In fact, Lewis said, if numbers from different groups don’t align at the beginning of a conversation, the discussion might as well be over.
“Even small differences can mean losing confidence,” said Click, agreeing. “That can become the story rather than what the numbers are telling you.”
Click and Lewis weren’t the only ones to place data quality at the top of the challenges list.
“One we always have and continue to have is data quality,” said Paulo Costa, director of advanced analytics for San Jose, Calif.-based Cisco Systems Inc. “You know the saying, ‘garbage in, garbage out.’ ”
For example, Cisco’s business-to-business market uses business data from the L.A.-based Dun & Bradstreet. While the data from Dun & Bradstreet is improving, work still needs to be done, Costa said.
“Data needs to be worthwhile,” he said, “and matching external and internal sources can be problematic.”
Problematic and time consuming.
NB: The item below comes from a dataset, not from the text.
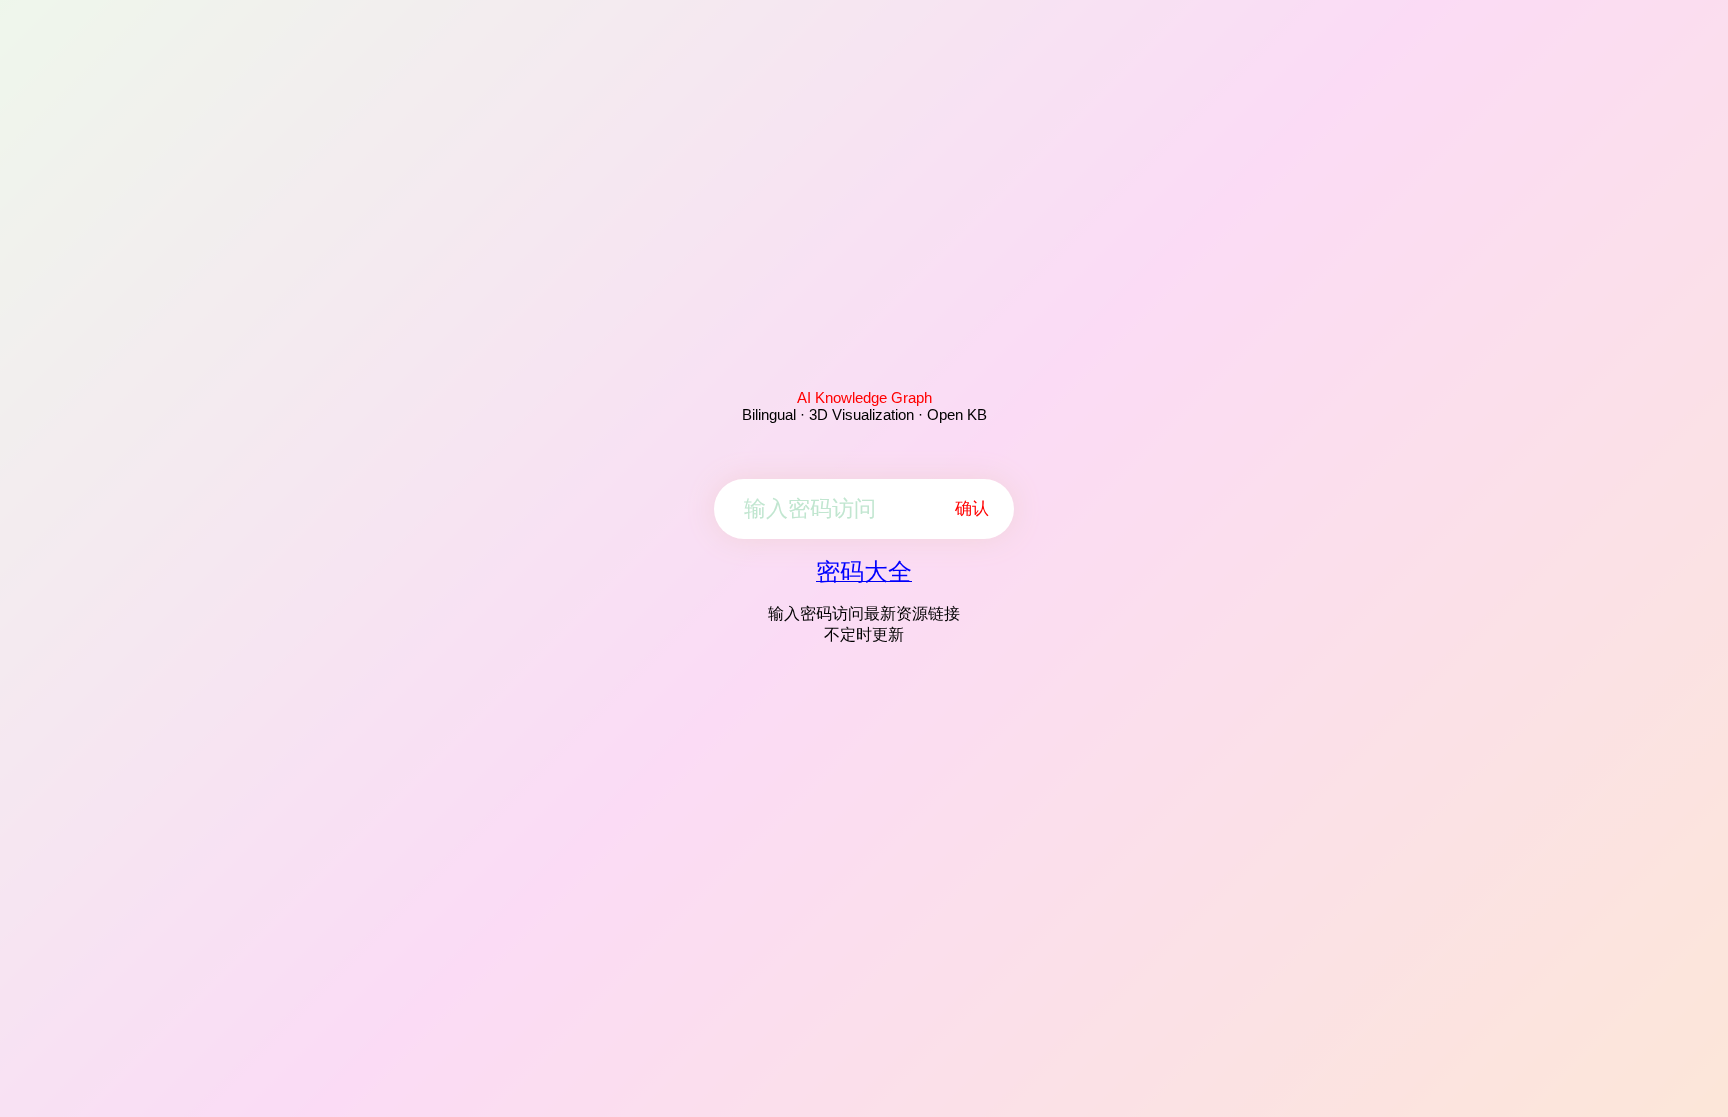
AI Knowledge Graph (864, 397)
Costa estimates that 80% of an analyst’s time is spent on data preparation alone. “After you have clean data, that’s when the fun starts,” he said.
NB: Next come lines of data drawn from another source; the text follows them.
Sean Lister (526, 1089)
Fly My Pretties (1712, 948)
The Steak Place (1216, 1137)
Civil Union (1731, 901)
While organizations continue to face data quality concerns, the most celebrated vendor product releases are centered on the catchier, bigger buzz of big data.
Earlier this month, Microsoft announced a new partnership with Hortonworks, a Yahoo spinoff devoted to Hadoop development. Two weeks before that, Oracle announced its new NoSQL Database Enterprise Edition, a big data appliance meant to run on Hadoop.
The latest release came out of SAS’ Analytics 2011 Conference Series. Forgoing the Hadoop route, SAS plans to release a new platform for “high-performance analytics.” Partnering with Teradata and EMC Greenplum, the appliance offers a combination of in-database and in-memory analytics for higher, faster compute power without the need for heavy data lifting.
Not all businesses, though, rank data quality or even big data as an issue of serious concern these days. One attendee -- who asked to remain anonymous, citing his company’s policy -- said he recognizes bad data can be a problem, but one that will eventually be solved. A more pressing issue, he said, is preparing for how the banking industry will evolve as the economy turns around.
“A big question is how we reposition our risk analytics team when risk is no longer a key issue anymore,” he said.
As a member of that team for a regional bank headquartered in the Midwest that added staff after the financial collapse, he said the economy will bounce back eventually and that could mean financial institutions downgrade the important role that he and other risk analysts play.